L’industria fossile nuoce gravemente alla salute

di Federico Spadoni*

 

Già da molti anni l’Unione europea ha vietato le pubblicità e le sponsorizzazioni da parte dell’industria del tabacco, riconoscendo che costituiscono una minaccia per la salute delle persone. 

Così come il tabacco «nuoce gravemente alla salute», anche gas, petrolio e carbone hanno effetti dannosi: il loro utilizzo altera il clima del pianeta, contribuendo al riscaldamento globale e alimentando l’inquinamento atmosferico, responsabile ogni anno di più morti di quelle attribuibili al tabacco.

 

Perché allora le aziende dei combustibili fossili possono continuare a promuovere indisturbate il loro business inquinante attraverso le pubblicità e le sponsorizzazioni?

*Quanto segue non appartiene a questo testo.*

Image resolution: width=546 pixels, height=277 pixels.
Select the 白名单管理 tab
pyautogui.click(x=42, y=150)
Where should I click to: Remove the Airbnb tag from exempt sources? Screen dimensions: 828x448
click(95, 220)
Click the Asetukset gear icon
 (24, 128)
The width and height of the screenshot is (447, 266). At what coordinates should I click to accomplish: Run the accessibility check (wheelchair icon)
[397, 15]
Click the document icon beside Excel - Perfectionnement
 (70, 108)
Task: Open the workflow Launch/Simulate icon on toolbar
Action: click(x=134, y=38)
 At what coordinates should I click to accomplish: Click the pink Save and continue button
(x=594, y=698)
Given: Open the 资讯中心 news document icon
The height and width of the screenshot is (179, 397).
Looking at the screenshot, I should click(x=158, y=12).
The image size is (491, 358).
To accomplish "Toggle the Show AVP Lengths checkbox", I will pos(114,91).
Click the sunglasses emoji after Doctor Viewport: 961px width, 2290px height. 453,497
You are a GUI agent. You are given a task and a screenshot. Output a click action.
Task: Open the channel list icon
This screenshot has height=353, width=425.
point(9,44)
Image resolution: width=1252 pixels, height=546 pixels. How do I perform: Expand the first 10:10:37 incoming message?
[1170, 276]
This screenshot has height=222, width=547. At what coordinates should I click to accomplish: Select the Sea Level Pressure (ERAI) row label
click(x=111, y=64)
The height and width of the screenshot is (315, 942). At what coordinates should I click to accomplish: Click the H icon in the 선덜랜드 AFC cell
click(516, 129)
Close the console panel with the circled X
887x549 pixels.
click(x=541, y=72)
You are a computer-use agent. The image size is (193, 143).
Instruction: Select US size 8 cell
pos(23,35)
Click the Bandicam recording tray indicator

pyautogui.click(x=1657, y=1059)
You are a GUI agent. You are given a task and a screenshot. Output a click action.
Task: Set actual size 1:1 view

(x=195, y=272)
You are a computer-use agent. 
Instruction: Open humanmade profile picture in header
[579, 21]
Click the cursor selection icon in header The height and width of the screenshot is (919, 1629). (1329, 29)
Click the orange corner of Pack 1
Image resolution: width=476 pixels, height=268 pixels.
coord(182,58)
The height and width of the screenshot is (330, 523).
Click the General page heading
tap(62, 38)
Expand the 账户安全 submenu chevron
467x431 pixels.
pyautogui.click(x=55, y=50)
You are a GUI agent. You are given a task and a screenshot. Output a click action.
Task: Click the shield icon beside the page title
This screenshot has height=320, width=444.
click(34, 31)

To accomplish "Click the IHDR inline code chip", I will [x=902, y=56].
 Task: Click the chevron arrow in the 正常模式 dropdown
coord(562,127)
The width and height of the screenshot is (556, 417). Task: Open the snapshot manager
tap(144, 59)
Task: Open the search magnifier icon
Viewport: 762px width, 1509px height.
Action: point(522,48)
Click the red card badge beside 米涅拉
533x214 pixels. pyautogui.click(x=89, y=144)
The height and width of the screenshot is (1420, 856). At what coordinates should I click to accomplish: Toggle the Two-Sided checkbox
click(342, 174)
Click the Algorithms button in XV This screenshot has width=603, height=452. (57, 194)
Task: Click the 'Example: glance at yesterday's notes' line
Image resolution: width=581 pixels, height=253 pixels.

È questa la domanda di fondo che ha spinto Greenpeace, insieme a un’altra ventina di organizzazioni, a lanciare una Iniziativa dei Cittadini Europei (Ice) per chiedere di vietare ogni forma di pubblicità e di sponsorship da parte delle multinazionali dei combustibili fossili.

 

Vietare le campagne pubblicitarie e le sponsorizzazioni di colossi energetici come Eni e Shell, dell’industria dell’automotive e delle compagnie aeree – tra i principali responsabili della crisi climatica e ambientale – impedirebbe a queste aziende inquinanti di sviare l’attenzione dei cittadini dalle loro responsabilità esibendo un falso lato green, mentre in realtà continuano a promuovere modelli di business dannosi per il clima e per la sicurezza delle persone.

 

A sostegno di questa affermazione, il rapporto «Tante parole e pochi fatti», a cura del gruppo di ricerca DeSmog e commissionato da Greenpeace Paesi Bassi, analizza oltre tremila annunci pubblicitari online delle sei principali aziende europee dei combustibili fossili (Eni, Shell, Total Energies, Preem, Repsol e Fortum).

 

L’analisi mostra che tutte le aziende prese in considerazione ricorrono al greenwashing: i loro annunci non riflettono accuratamente la realtà delle loro attività commerciali, sia attraverso un’enfasi eccessiva sulle loro iniziative «verdi», sia sminuendo le attività legate ai combustibili fossili.

 

In media il 50 per cento degli annunci pubblicitari esaminati riguarda iniziative per la sostenibilità ambientale, ma solo il 18 per cento del portfolio delle sei multinazionali è costituito da attività realmente rispettose del clima. Al tempo stesso, il 63 per cento degli annunci analizzati – quasi due terzi – promuove false soluzioni per il clima (come la cattura e lo stoccaggio della CO2 nel sottosuolo) o riguarda iniziative realmente green, ma che si riferiscono ad attività marginali per le aziende.

 

La propaganda delle aziende fossili deve essere fermata: vietare le loro pubblicità e sponsorizzazioni in Europa sarebbe un importantissimo passo avanti per diminuire il loro potere d’influenza e avviarsi una volta per tutte verso l’abbandono dei combustibili fossili, una misura urgente e necessaria per mettere un freno alla crisi climatica che stiamo vivendo.

 

Ma la realtà è che molte di queste aziende stanno ancora investendo pesantemente nei combustibili fossili. Al tempo stesso, i governi non stanno svolgendo adeguatamente il ruolo di regolatori. Abbiamo quindi bisogno di un’azione più radicale per tutelare la salute del pianeta: le promesse non ci salveranno, abbiamo bisogno di azioni urgenti.

 

 

 

 

* Estratti dall’omonimo articolo pubblicato da Federico Spadoni

ne L’extraterrestre, supplemento de Il manifesto (7 ottobre 2021).